Re: [PATCH v2 5/6] sched/rt: Better manage pushing unfit tasks on wakeup
From: Qais Yousef
Date: Mon Feb 24 2020 - 12:41:48 EST
On 02/24/20 21:34, Pavan Kondeti wrote:
> Hi Qais,
>
> On Mon, Feb 24, 2020 at 5:42 PM Qais Yousef <qais.yousef@xxxxxxx> wrote:
> [...]
> > We could do, temporarily, to get these fixes into 5.6. But I do think
> > select_task_rq_rt() doesn't do a good enough job into pushing unfit tasks to
> > the right CPUs.
> >
> > I don't understand the reasons behind your objection. It seems you think that
> > select_task_rq_rt() should be enough, but not AFAICS. Can you be a bit more
> > detailed please?
> >
> > FWIW, here's a screenshot of what I see
> >
> > https://imgur.com/a/peV27nE
> >
> > After the first activation, select_task_rq_rt() fails to find the right CPU
> > (due to the same move all tasks to the cpumask_fist()) - but when the task
> > wakes up on 4, the logic I put causes it to migrate to CPU2, which is the 2nd
> > big core.
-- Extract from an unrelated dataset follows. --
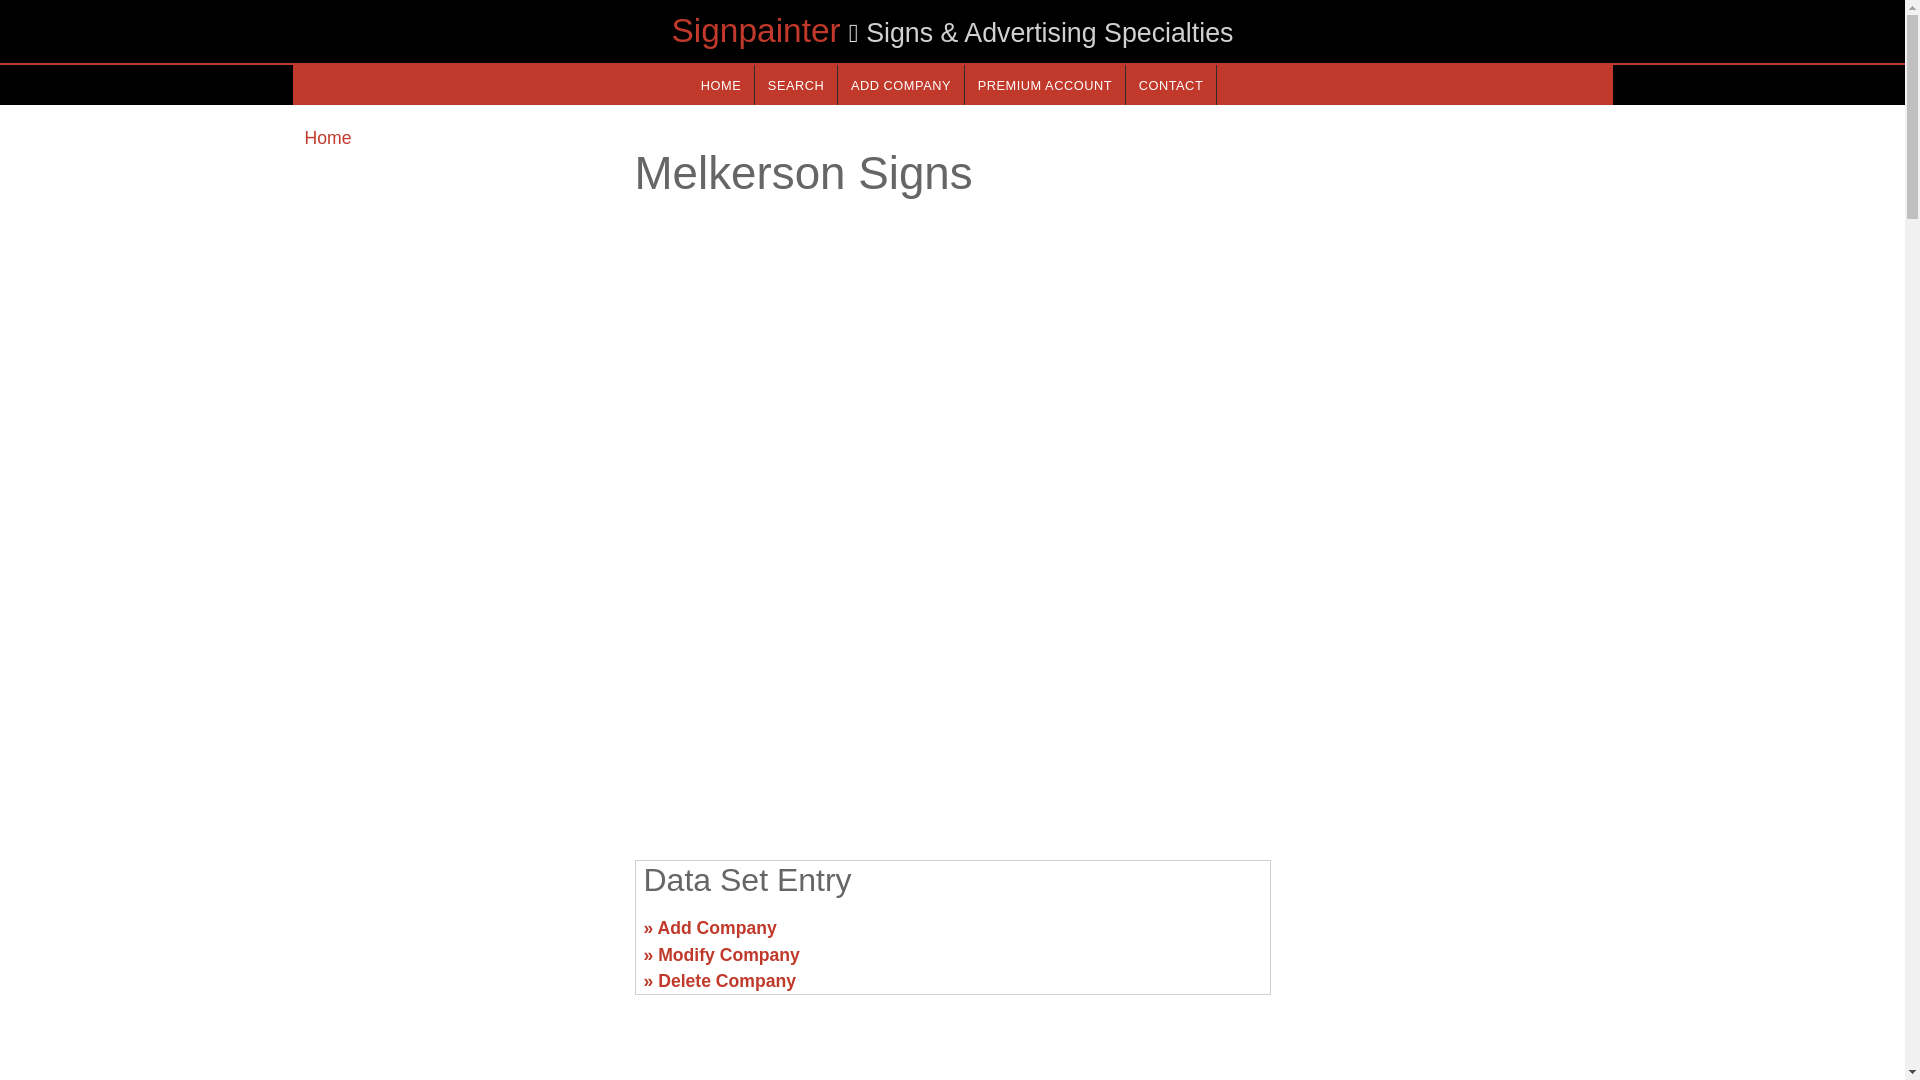 Image resolution: width=1920 pixels, height=1080 pixels. Describe the element at coordinates (900, 84) in the screenshot. I see `Add a new company` at that location.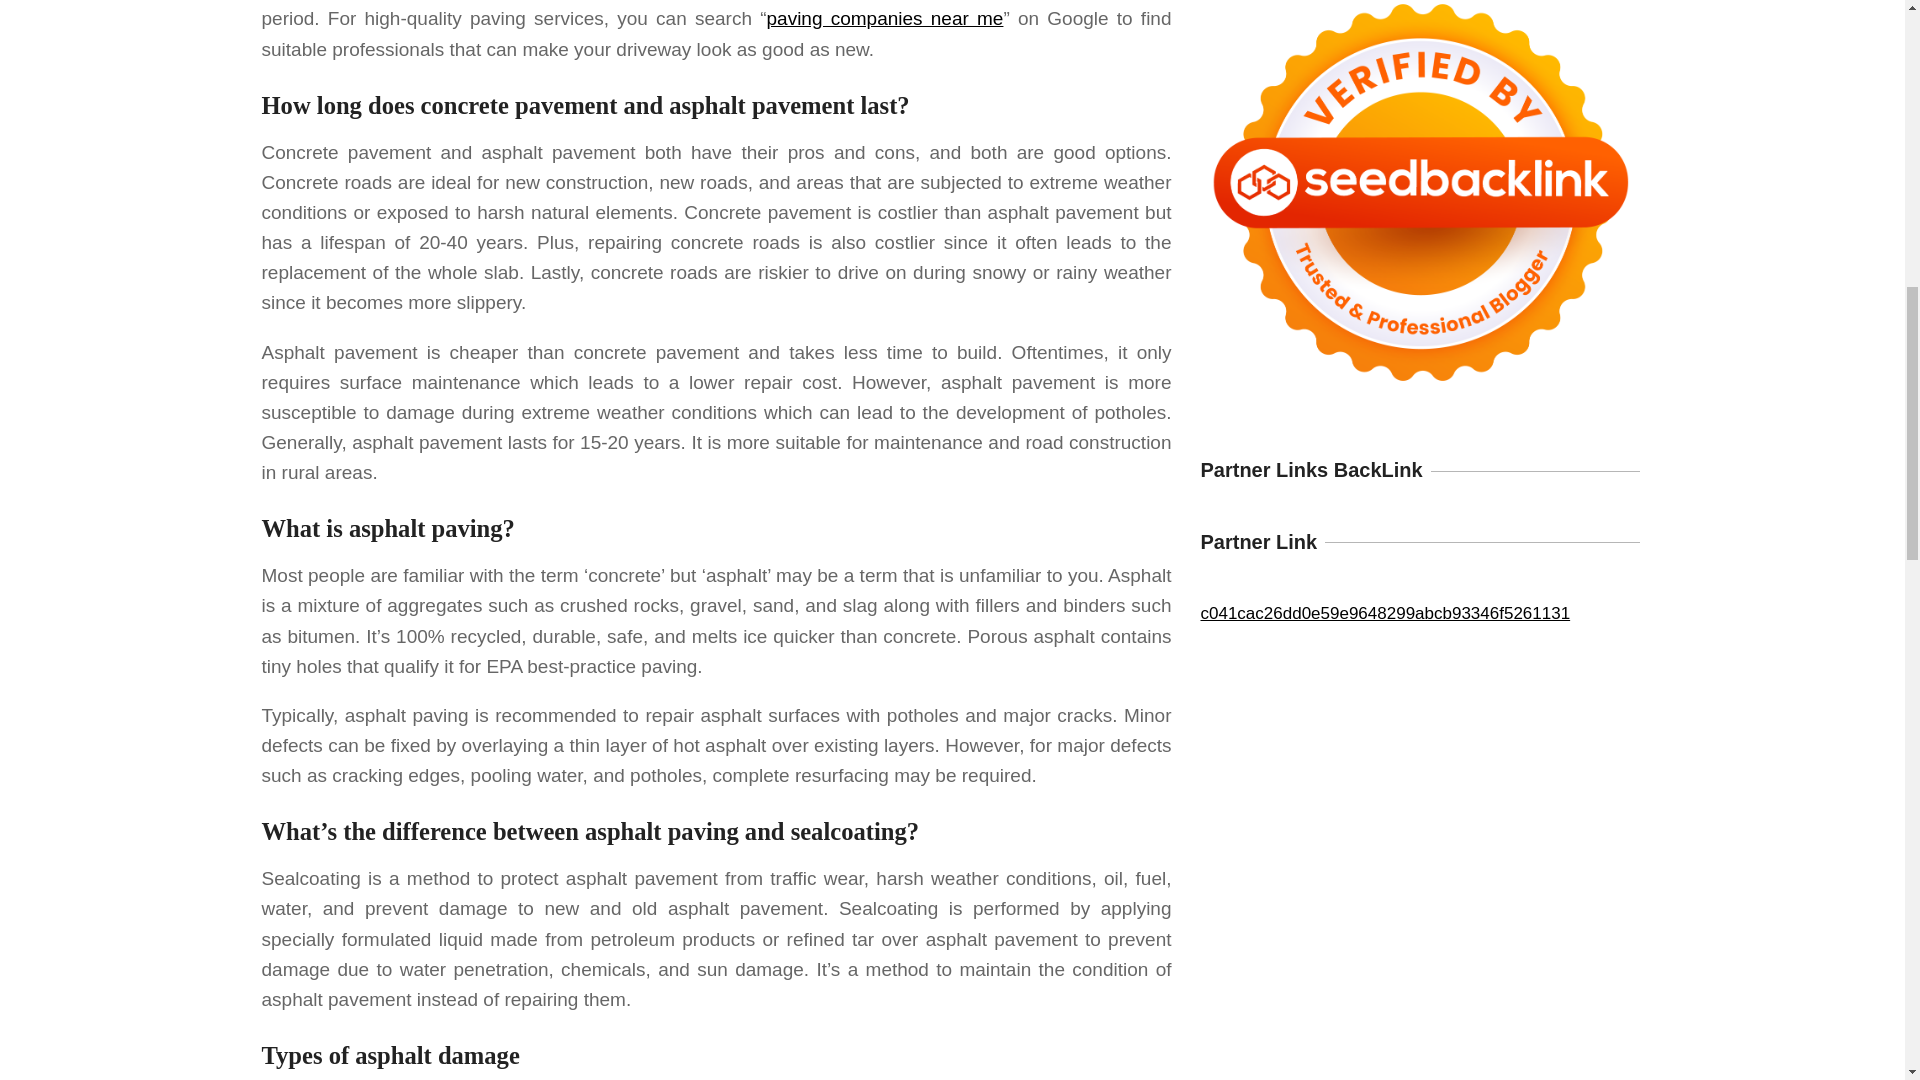 The image size is (1920, 1080). Describe the element at coordinates (885, 18) in the screenshot. I see `paving companies near me` at that location.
CPU1 and CPU2 are the big cores on Juno.
> >
> > Now maybe we should fix select_task_rq_rt() to better balance tasks, but not
> > sure how easy is that.
> >
>
> Thanks for the trace. Now things are clear to me. Two RT tasks woke up
> simultaneously and the first task got its previous CPU i.e CPU#1. The next task
> goes through find_lowest_rq() and got the same CPU#1. Since this task priority
> is not more than the just queued task (already queued on CPU#1), it is sent
> to its previous CPU i.e CPU#4 in your case.
>
> From task_woken_rt() path, CPU#4 attempts push_rt_tasks(). CPU#4 is
> not overloaded,
> but we have rt_task_fits_capacity() check which forces the push. Since the CPU
> is not overloaded, your has_unfit_tasks() comes to rescue and push the
> task. Since
> the task has not scheduled in yet, it is eligible for push. You added checks
> to skip resched_curr() in push_rt_tasks() otherwise the push won't happen.
Nice summary, that's exactly what it is :)
> Finally, I understood your patch. Obviously this is not clear to me
> before. I am not
> sure if this patch is the right approach to solve this race. I will
> think a bit more.
I haven't been staring at this code for as long as you, but since we have
logic at wakeup to do a push, I think we need something here anyway for unfit
tasks.
Fixing select_task_rq_rt() to better balance tasks will help a lot in general,
but if that was enough already then why do we need to consider a push at the
wakeup at all then?
AFAIU, in SMP the whole push-pull mechanism is racy and we introduce redundancy
at taking the decision on various points to ensure we minimize this racy nature
of SMP systems. Anything could have happened between the time we called
select_task_rq_rt() and the wakeup, so we double check again before we finally
go and run. That's how I interpret it.
I am open to hear about other alternatives first anyway. Your help has been
much appreciated so far.
Thanks
--
Qais Yousef